WHAT TO WORK ON: Only lines holding "koszyka" are needed; copy each of them from the data below.

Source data
[Start of Attachment]

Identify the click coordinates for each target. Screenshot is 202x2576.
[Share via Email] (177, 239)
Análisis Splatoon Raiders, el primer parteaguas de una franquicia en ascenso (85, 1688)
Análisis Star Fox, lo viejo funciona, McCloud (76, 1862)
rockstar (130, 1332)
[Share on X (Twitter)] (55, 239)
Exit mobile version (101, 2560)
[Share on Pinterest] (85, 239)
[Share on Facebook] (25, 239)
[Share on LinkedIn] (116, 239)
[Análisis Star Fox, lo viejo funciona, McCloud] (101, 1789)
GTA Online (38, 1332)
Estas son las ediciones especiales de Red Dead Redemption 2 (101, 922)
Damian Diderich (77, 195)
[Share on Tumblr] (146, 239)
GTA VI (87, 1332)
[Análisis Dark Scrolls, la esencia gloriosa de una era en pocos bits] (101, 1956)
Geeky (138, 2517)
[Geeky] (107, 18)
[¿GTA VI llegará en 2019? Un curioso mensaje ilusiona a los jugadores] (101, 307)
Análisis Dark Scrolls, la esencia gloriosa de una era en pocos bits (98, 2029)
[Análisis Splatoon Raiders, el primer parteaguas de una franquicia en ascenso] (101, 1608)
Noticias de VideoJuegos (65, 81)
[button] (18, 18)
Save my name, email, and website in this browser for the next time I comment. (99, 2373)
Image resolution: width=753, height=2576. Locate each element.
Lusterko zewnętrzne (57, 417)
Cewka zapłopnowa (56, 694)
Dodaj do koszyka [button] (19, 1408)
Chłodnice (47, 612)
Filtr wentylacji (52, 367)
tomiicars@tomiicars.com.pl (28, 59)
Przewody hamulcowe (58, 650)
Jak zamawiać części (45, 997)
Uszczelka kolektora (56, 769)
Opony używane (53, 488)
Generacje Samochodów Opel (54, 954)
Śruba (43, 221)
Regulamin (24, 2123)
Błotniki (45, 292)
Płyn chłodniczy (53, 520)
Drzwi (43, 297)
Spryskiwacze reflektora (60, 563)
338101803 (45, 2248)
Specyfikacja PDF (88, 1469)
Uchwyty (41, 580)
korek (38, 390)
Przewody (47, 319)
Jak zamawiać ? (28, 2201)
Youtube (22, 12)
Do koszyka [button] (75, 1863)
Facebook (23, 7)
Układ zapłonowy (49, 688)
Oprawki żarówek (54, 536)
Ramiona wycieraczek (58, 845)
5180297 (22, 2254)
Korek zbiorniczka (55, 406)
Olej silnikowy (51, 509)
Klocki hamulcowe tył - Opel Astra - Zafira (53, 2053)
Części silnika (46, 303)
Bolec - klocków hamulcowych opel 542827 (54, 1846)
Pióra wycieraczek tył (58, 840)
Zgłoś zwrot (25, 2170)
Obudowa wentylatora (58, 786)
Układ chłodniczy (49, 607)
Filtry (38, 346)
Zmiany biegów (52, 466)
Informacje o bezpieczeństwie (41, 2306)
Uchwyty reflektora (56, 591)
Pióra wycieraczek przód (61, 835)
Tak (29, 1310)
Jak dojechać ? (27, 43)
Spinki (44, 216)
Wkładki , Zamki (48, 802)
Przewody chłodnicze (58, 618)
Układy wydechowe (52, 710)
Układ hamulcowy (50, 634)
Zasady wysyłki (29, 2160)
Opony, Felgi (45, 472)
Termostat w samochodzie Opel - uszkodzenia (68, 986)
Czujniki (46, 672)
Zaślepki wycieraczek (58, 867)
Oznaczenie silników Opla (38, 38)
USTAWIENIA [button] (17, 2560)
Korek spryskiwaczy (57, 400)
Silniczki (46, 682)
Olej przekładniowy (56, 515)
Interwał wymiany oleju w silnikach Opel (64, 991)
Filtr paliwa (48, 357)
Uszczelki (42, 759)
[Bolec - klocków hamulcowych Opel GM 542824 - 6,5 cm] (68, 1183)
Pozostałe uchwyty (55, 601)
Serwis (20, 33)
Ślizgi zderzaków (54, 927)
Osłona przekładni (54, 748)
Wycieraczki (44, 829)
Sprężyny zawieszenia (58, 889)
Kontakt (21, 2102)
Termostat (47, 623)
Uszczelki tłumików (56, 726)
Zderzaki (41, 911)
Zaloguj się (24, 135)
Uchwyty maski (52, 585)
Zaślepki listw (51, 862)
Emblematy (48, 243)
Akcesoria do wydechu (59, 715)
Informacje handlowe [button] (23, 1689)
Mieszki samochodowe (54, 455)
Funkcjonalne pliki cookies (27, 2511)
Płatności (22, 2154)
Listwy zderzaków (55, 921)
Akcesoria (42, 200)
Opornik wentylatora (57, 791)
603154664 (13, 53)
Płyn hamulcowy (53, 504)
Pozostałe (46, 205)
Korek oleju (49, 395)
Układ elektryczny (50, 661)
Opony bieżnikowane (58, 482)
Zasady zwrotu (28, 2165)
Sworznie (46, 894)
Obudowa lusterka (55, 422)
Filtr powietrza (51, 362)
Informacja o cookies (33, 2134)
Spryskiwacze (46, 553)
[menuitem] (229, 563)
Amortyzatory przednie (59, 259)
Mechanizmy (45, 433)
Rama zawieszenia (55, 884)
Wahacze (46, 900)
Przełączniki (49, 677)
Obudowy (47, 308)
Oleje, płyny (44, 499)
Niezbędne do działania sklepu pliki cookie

[End of Attachment]

SOLUTION TO THIS EXERCISE:
Dodaj do koszyka [button] (19, 1408)
Do koszyka [button] (75, 1863)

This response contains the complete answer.